-
Notifications
You must be signed in to change notification settings - Fork 3
Description
CKAN version
CKAN 2.10.1
Describe the bug
On legacy large CKAN instances (www.data.qld.gov.au / www.publications.qld.gov.au), when a new dataset is created and resources are being added, or adding resources to a dataset that does not have many activity/tracking_summary details. Page load times are very slow for 'author/sysadmin' users.
Steps to reproduce
Have a very large database with lots of data in the tracking_summary "9,436,568 rows" and activity "2,131,004 rows" tables that is unrelated to the dataset that is about to be edited.
Then attempt to update various datasets including uploading a new document. As well as create a new dataset then edit it right after.

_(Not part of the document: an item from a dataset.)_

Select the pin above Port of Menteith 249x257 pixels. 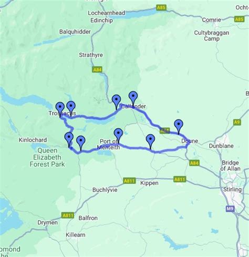(118, 136)
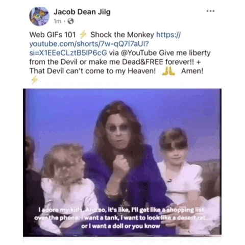This screenshot has height=245, width=245.
Task: Select the "Shock the Monkey" post text
Action: pos(122,35)
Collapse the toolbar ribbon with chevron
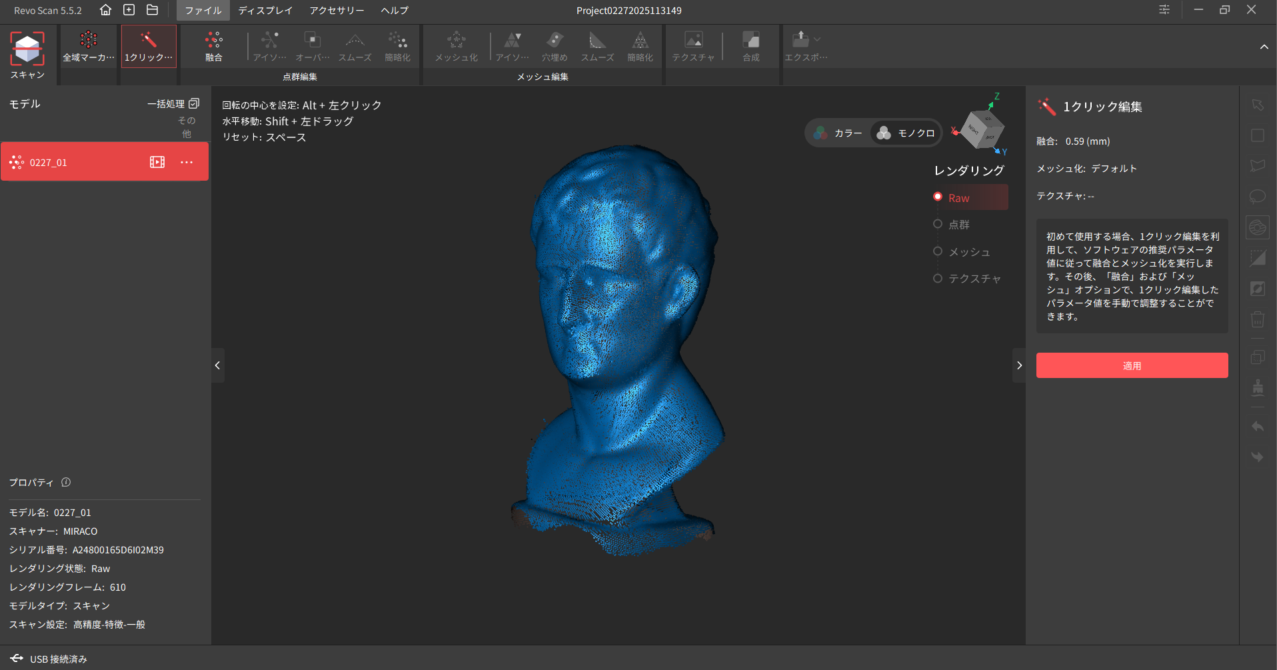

Page will take longer than 180 seconds to load. With our setup, the CDN will give up waiting for the system and return HTTP 502.
Expected behavior
Normal dataset/resource updating/adding without waiting more than the upload time for the file. Or under 3 seconds for url resource creation.
Additional details
When reviewing the performance metrics on the database, it was noticed that it took 27seconds to return this query:
SELECT tracking_summary.url AS tracking_summary_url, tracking_summary.package_id AS tracking_summary_package_id, tracking_summary.tracking_type AS tracking_summary_tracking_type, tracking_summary.count AS tracking_summary_count, tracking_summary.running_total AS tracking_summary_running_total, tracking_summary.recent_views AS tracking_summary_recent_views, tracking_summary.tracking_date AS tracking_summary_tracking_date
FROM tracking_summary
WHERE tracking_summary.package_id = ':package_id:' ORDER BY tracking_date desc
LIMIT 1
AND 1.27 calls / sec, 7.26 avg latency (ms)/call.
SELECT activity.id AS activity_id, activity.timestamp AS activity_timestamp, activity.user_id AS activity_user_id, activity.object_id AS activity_object_id, activity.revision_id AS activity_revision_id, activity.activity_type AS activity_activity_type, activity.data AS activity_data
FROM activity LEFT OUTER JOIN package ON package.id = activity.object_id AND package.private = false
WHERE (package.owner_org = ':packageOwnerOrg:' OR activity.object_id = ':ObjectID:') AND (activity.user_id NOT IN (':UserID:')) ORDER BY activity.timestamp DESC
LIMIT 32
When the following indexes were manually created, the backend author views became performant again.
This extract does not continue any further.